Records to use:

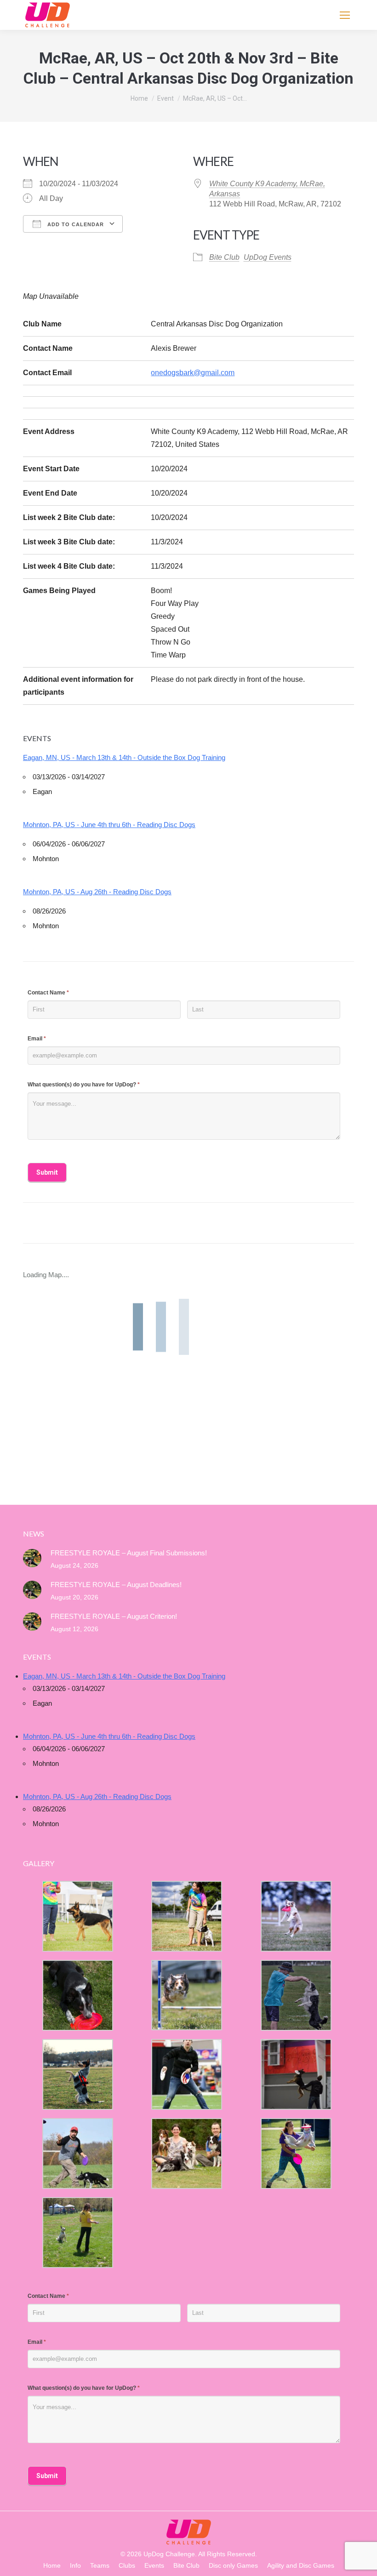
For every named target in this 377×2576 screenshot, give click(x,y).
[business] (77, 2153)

--

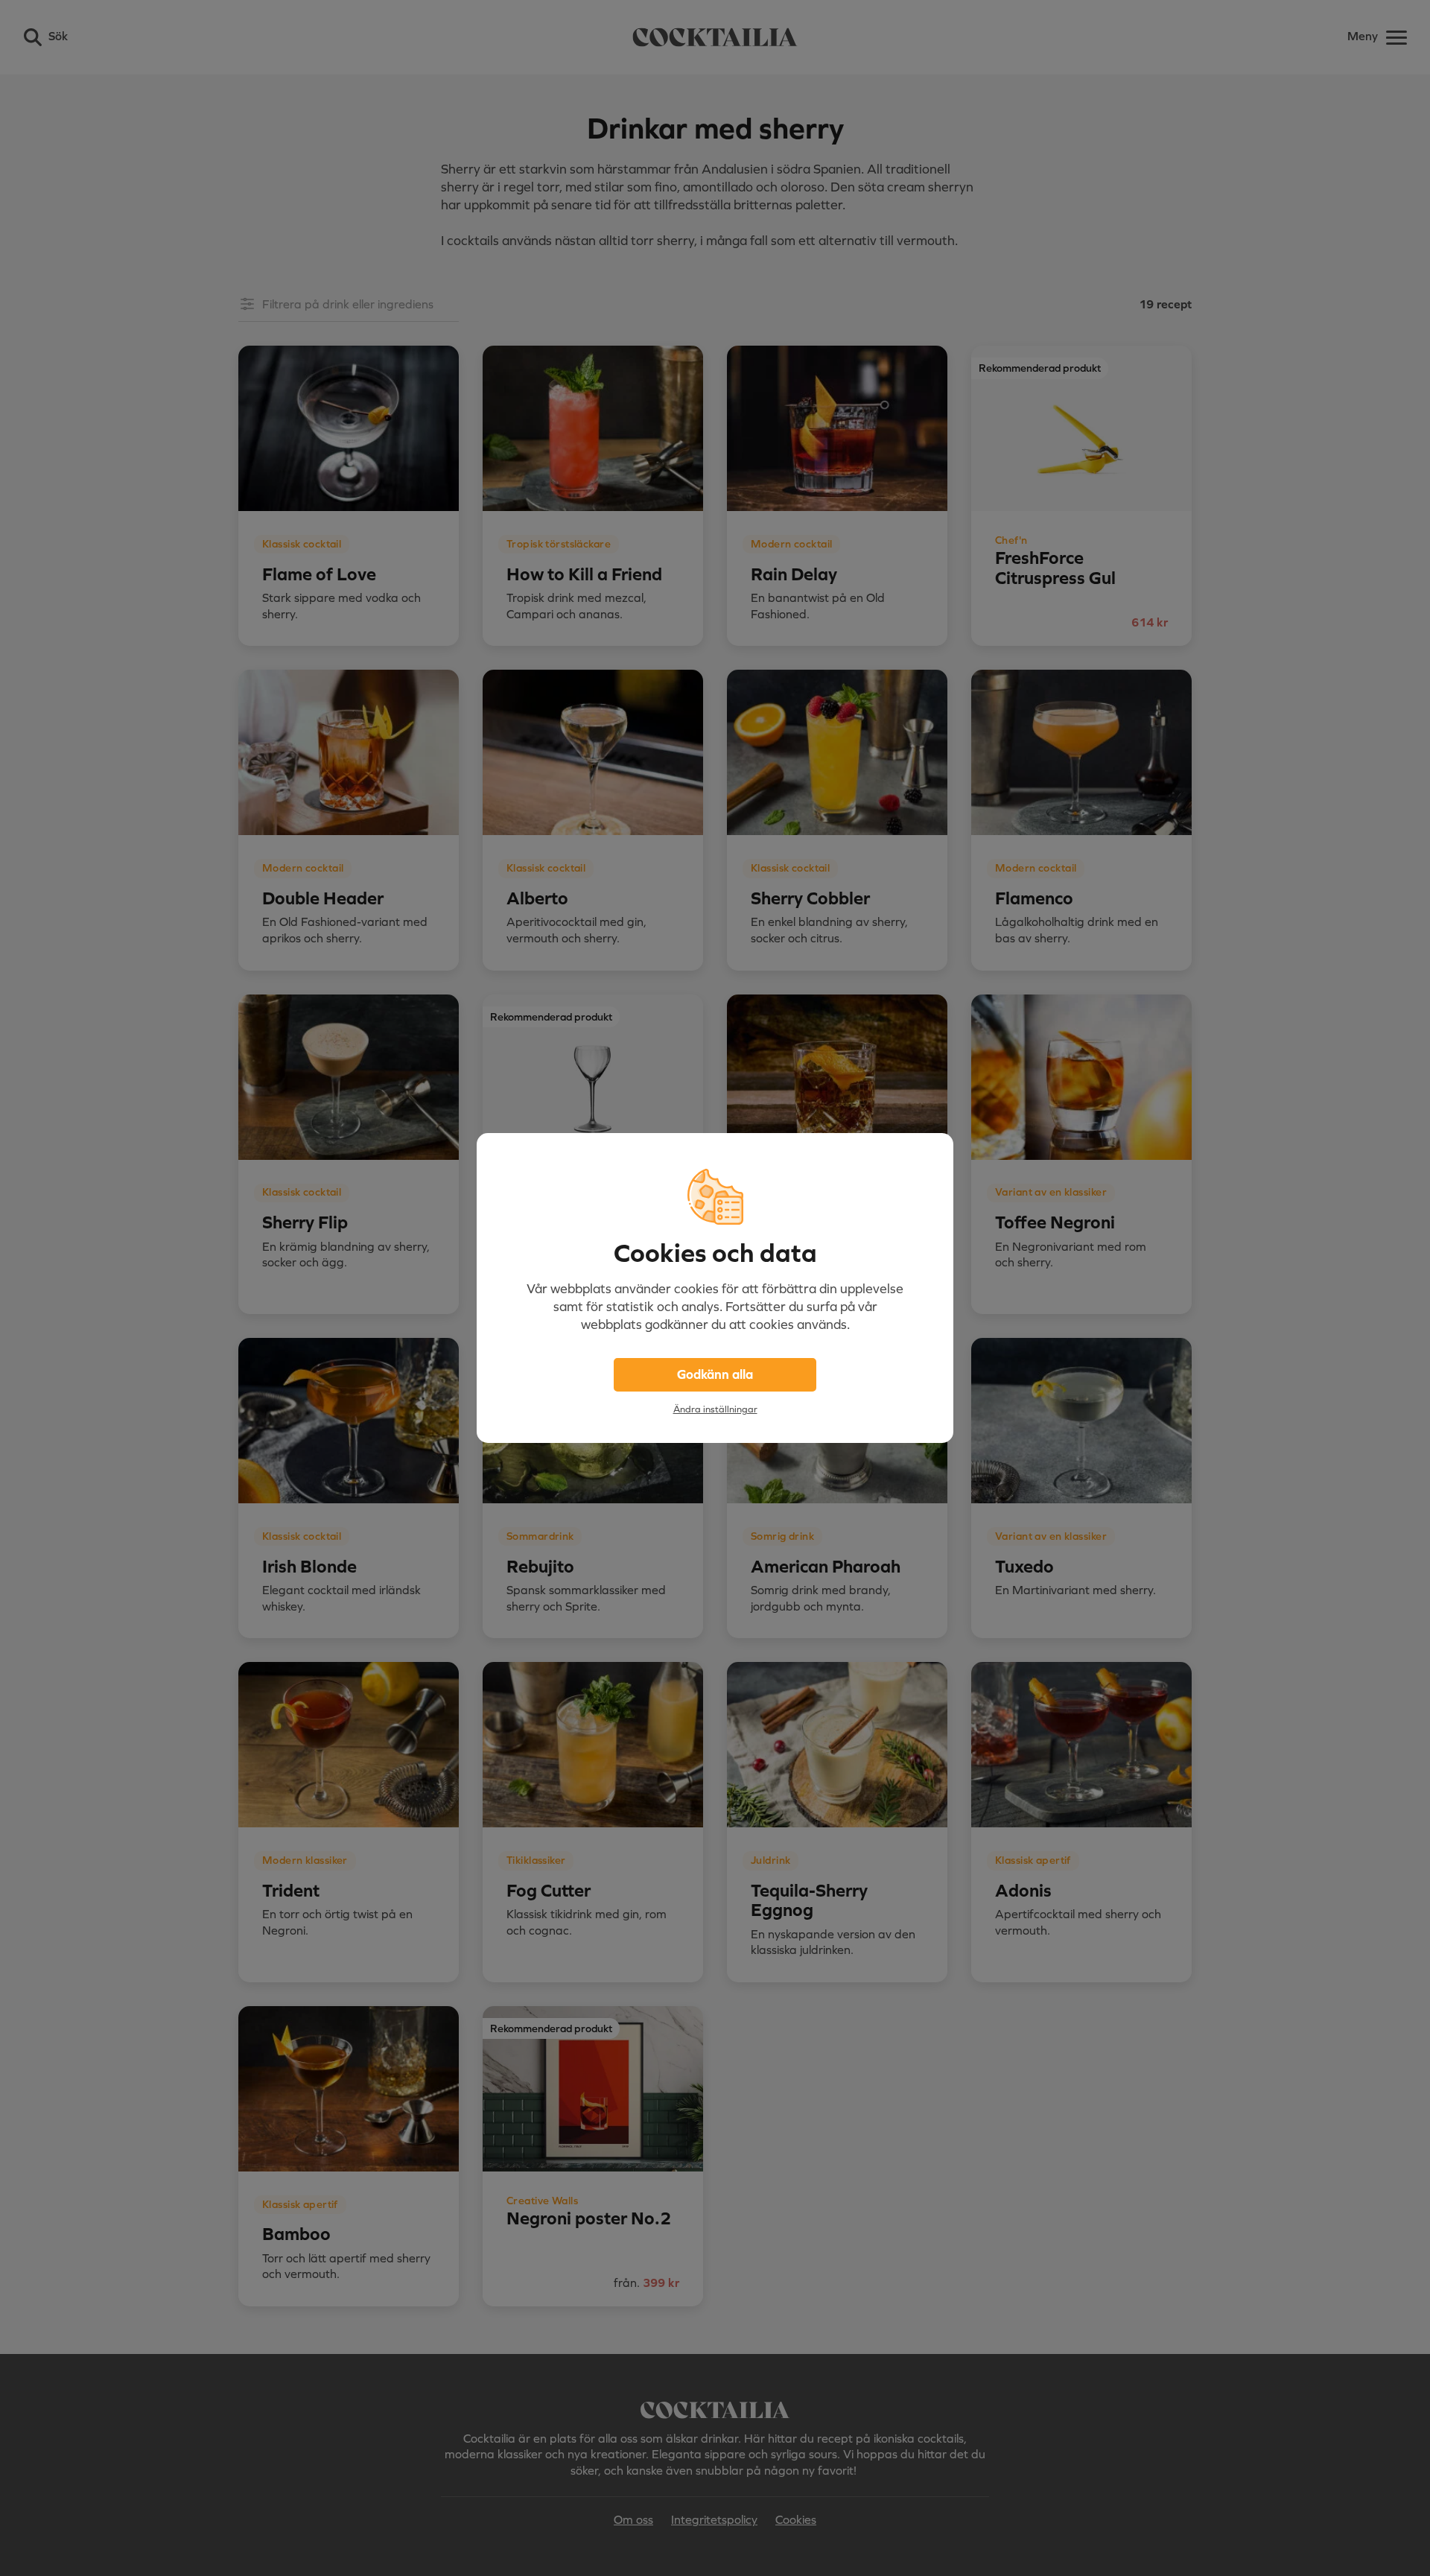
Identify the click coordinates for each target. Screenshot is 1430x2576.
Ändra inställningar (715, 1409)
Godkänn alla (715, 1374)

Exercise directions:
Return a word-for-word copy of the lines above from the one holding "For every named" through the one holding "[business] (77, 2153)", with both of them included and nothing besides.

Expected output:
For every named target in this 377×2576 screenshot, give click(x,y).
[business] (77, 2153)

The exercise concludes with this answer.